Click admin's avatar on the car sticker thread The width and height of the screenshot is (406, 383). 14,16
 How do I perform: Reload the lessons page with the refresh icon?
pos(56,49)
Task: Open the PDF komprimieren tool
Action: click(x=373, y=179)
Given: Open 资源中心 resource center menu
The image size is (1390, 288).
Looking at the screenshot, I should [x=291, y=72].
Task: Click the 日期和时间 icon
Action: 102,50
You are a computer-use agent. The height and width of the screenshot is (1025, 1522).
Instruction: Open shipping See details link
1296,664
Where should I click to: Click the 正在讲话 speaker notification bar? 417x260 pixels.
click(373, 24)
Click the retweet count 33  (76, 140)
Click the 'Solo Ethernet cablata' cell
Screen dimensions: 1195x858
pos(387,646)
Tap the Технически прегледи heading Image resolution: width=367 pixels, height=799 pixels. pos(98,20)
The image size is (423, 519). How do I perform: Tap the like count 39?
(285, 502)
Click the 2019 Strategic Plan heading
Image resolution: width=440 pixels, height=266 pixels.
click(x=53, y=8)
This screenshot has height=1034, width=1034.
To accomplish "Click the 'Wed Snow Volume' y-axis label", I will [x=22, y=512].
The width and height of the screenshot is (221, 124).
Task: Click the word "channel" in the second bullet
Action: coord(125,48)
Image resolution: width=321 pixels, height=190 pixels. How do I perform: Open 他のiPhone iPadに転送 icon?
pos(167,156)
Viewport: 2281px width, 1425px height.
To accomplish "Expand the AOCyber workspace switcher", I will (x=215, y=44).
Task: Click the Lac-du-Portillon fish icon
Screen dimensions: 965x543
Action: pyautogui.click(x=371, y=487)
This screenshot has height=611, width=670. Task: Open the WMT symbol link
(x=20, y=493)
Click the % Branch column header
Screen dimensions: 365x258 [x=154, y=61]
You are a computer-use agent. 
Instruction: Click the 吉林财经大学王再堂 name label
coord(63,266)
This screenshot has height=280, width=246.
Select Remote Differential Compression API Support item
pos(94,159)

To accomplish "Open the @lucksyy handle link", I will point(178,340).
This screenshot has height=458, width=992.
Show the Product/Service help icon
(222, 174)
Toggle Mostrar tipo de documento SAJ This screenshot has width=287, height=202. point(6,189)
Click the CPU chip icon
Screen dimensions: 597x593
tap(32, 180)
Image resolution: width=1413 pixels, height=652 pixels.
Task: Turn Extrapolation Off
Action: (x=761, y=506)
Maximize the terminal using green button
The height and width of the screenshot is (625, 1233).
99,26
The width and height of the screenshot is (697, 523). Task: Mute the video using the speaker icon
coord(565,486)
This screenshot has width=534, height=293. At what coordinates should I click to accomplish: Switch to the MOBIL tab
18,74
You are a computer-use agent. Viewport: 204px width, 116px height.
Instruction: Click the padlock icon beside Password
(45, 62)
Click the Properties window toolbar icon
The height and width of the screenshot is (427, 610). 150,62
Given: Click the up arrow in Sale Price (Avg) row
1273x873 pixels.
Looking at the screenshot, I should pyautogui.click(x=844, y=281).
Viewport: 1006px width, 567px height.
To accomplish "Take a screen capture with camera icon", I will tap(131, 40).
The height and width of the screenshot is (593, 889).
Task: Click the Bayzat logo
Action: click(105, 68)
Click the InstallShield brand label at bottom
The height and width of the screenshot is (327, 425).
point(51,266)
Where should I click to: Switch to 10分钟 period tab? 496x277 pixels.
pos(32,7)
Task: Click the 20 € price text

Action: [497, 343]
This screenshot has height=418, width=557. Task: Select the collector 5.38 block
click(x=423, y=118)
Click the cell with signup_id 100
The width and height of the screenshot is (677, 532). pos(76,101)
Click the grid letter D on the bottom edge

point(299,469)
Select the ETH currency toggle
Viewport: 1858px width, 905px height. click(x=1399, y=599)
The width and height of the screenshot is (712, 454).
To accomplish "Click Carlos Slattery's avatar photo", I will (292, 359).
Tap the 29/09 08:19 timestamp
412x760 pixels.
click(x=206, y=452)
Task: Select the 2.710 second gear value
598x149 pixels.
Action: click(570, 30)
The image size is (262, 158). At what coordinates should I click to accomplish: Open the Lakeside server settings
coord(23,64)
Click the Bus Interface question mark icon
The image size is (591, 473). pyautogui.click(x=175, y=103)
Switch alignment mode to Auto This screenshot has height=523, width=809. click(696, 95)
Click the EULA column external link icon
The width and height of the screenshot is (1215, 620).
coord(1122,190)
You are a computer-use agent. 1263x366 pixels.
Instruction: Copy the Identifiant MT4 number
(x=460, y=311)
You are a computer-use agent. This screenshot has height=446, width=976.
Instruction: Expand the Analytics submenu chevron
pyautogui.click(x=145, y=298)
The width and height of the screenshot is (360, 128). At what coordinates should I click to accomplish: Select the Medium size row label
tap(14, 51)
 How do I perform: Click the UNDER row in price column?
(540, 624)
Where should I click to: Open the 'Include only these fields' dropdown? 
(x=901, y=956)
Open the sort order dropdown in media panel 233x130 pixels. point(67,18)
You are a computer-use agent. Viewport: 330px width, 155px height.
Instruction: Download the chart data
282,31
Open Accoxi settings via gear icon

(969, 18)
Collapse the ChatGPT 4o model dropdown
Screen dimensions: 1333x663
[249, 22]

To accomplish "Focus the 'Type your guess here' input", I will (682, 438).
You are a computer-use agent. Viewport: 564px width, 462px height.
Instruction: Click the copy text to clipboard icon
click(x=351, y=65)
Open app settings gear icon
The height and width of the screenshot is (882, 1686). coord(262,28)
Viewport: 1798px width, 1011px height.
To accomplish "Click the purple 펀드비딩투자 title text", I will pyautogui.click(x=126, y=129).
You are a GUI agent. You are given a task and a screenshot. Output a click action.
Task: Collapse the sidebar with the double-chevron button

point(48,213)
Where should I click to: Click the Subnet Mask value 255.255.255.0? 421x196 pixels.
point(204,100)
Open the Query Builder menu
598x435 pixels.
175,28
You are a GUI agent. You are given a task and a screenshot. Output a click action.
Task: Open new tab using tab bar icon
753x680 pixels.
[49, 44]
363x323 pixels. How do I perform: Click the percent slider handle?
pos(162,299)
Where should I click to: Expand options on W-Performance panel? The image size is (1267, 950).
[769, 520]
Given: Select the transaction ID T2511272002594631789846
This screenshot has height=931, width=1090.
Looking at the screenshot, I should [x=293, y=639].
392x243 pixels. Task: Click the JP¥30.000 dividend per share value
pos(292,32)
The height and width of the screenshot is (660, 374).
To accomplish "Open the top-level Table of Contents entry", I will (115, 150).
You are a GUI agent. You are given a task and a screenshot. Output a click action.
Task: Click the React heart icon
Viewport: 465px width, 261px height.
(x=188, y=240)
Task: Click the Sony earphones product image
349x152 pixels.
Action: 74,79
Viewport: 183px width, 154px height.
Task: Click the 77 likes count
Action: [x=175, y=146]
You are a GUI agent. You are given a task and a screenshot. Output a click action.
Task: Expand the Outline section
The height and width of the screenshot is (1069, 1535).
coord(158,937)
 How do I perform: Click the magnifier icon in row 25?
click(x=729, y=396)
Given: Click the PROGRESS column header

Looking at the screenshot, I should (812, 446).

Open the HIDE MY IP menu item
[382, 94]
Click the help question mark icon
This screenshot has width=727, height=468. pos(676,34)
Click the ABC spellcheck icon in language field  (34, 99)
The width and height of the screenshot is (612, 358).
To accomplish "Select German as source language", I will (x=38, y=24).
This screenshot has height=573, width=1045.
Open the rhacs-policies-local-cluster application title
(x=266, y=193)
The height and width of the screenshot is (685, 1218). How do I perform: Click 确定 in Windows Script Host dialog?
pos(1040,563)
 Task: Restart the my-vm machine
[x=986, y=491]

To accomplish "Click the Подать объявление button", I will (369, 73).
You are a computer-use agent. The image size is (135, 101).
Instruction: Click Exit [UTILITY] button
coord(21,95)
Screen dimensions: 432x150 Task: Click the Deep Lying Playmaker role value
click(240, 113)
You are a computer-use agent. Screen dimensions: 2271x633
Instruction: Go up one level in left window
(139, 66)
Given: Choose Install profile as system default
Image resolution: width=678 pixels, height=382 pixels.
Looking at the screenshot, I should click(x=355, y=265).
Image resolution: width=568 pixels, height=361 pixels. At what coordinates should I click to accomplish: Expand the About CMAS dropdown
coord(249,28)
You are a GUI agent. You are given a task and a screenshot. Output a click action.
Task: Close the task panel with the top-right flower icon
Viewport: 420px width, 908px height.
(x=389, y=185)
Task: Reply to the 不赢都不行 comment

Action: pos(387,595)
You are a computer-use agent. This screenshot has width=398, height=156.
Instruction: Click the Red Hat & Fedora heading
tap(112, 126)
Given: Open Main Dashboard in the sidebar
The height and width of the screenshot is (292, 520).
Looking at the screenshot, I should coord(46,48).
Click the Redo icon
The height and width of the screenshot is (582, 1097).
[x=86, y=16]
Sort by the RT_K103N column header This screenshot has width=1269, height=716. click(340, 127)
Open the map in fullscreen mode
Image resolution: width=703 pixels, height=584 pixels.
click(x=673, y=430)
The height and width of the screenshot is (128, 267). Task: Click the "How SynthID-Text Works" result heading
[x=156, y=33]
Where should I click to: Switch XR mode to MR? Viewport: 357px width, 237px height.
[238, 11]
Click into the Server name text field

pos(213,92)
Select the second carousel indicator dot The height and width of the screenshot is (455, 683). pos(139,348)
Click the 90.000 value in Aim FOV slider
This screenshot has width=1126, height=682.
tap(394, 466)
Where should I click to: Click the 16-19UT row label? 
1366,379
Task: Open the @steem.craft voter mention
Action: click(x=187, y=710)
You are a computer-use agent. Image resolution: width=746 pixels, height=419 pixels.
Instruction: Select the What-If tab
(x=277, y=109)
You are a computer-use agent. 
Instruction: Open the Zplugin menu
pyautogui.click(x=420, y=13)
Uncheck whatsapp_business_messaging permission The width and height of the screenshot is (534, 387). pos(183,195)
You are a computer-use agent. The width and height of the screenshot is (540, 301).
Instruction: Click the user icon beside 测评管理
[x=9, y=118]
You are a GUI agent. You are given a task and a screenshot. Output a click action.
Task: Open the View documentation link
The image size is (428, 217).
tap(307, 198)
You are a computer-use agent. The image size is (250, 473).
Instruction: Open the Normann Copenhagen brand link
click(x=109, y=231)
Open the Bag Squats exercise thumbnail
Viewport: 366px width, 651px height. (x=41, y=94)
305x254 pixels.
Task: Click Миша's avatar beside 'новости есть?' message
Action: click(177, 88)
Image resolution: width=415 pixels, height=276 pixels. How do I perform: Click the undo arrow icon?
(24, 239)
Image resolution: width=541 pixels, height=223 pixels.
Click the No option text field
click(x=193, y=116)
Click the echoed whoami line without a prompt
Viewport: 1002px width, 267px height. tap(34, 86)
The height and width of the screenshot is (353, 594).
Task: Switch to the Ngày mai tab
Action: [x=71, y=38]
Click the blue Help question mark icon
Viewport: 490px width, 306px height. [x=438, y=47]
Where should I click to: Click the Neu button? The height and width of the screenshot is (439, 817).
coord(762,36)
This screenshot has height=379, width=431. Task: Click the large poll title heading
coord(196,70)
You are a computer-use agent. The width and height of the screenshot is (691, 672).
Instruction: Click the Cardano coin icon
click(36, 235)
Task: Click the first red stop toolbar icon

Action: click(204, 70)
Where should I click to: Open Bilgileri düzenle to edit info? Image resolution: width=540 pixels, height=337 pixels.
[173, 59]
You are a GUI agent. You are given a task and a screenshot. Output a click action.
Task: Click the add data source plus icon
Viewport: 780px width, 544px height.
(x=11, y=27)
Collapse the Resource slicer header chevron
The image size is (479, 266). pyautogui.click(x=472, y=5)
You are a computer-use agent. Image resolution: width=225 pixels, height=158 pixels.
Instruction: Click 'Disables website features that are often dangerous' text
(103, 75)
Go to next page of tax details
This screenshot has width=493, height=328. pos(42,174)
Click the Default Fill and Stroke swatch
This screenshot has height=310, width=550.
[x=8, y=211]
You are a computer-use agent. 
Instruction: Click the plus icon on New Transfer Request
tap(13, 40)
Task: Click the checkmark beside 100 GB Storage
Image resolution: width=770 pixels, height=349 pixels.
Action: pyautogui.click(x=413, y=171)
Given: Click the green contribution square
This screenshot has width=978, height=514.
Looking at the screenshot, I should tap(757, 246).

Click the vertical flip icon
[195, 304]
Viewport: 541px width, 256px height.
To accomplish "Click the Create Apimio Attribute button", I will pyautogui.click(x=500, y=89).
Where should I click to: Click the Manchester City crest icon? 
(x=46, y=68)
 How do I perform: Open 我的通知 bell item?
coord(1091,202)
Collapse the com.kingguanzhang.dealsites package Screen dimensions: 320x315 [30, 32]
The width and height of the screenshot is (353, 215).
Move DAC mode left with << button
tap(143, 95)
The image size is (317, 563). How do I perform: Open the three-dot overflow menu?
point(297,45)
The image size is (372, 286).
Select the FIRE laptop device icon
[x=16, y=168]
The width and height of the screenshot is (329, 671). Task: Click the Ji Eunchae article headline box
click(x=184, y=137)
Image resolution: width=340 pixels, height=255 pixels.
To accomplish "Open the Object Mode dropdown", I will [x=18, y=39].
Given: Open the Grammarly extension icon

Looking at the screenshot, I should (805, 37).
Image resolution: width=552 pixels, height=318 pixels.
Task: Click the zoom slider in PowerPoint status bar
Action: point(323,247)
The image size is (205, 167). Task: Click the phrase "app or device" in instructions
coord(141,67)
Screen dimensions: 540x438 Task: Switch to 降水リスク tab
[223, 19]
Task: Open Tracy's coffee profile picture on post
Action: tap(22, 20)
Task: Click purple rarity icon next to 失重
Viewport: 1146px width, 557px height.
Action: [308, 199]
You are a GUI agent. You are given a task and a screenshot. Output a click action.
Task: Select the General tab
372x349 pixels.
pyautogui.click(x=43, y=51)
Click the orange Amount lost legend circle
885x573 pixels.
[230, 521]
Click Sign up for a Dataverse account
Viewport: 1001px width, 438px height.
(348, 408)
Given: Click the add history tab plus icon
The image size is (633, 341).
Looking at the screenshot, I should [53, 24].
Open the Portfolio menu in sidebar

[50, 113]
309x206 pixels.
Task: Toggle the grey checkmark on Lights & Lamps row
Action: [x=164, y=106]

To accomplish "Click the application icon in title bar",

++++

> _Assignment_
Go through the entries. Report every line that contains the word "language".

> _Your response_
Click the ABC spellcheck icon in language field  (34, 99)
To accomplish "Select German as source language", I will (x=38, y=24).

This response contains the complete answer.